Juan Scaliter - 12/06/2017

La mayor reserva de coronavirus del planeta: los murciélagos
Un investigador examina un ejemplar de Pipistrellus hesperidus. Crédito imagen: Kirsten Gilardi, UC Davis

Los coronavirus (CoVs) son un género de virus responsables de provocar desde el resfriado común hasta el síndrome respiratorio agudo severo o SARS. Conocer en profundidad su genoma (inusualmente extenso) y sus propiedades resulta vital para crear estrategias de prevención.

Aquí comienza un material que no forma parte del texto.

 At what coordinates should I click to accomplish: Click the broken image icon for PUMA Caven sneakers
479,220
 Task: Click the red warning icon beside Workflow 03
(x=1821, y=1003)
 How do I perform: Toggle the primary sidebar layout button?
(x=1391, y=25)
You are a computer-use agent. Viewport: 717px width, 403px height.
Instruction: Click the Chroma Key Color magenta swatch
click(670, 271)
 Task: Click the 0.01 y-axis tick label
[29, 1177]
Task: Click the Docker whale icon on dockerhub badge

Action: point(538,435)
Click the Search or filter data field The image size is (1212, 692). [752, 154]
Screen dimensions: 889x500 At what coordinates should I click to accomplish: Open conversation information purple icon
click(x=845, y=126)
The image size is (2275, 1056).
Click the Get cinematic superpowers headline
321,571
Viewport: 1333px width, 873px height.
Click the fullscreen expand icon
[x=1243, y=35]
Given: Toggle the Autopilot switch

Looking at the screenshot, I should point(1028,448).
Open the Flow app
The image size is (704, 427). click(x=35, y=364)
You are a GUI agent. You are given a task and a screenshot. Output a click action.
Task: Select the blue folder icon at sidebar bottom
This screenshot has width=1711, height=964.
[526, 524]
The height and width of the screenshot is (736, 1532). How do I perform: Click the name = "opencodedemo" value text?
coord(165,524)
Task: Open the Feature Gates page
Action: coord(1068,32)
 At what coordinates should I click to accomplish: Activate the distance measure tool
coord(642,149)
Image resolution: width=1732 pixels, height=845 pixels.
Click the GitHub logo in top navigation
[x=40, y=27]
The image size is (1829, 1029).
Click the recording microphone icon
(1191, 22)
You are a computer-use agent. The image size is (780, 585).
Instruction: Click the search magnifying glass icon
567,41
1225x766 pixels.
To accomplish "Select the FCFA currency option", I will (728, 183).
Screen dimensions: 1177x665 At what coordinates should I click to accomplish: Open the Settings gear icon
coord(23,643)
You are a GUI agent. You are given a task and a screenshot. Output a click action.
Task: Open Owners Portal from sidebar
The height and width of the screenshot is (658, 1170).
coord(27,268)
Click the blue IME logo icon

Ahora un nuevo estudio, publicado en Virus Evolution, aporta nuevas respuestas. La investigación se ha llevado a cabo durante 5 años en 20 países de tres continentes. En total se han analizado 19.192 animales, entre murciélagos, roedores, primates no humanos y humanos en áreas donde el riesgo de transmisión de animal a humano es mayor, incluyendo sitios de deforestación, ecoturismo y santuarios de animales. Los resultados identificaron 100 CoVs diferentes, más del 98% de ellos en murciélagos. Extrapolando a las 1.200 especies de murciélagos, se estima que un total de 3.204 CoVs son transportados por murciélagos en todo el mundo, la mayoría de los cuales aún no han sido detectados ni descritos. También encontraron que la diversidad de CoVs se correlaciona con la diversidad de murciélagos, lo que sugiere  estos virus habrían coevolucionado con estos animales.
"Este estudio llena una brecha enorme en lo que sabemos acerca de la diversidad de coronavirus en huéspedes animales – explica Simon Anthony, uno de los autores del estudio –.Trazar la diversidad geográfica y genética de coronavirus en animales es un primer paso crítico para entender y anticipar cuáles podrían representar una amenaza para la salud humana".
Pese a ello, los investigadores señalan que sus hallazgos no deben ser interpretados como una llamada a sacrificar murciélagos.  Estos mamíferos juegan un importante papel en el ecosistema, y la mayoría de los coronavirus que portan son inofensivos para los seres humanos. Además atacarlos puede tener consecuencias no deseadas y aumentar el riesgo de transmisión de enfermedades al desestabilizar la ecología del huésped.
"Nuestro objetivo – concluye la coautora Tracey Goldstein – es arrojar luz sobre la ecología de las interacciones virus-huésped para entender mejor y abordar las condiciones que dan lugar a brotes como el SARS y MERS”.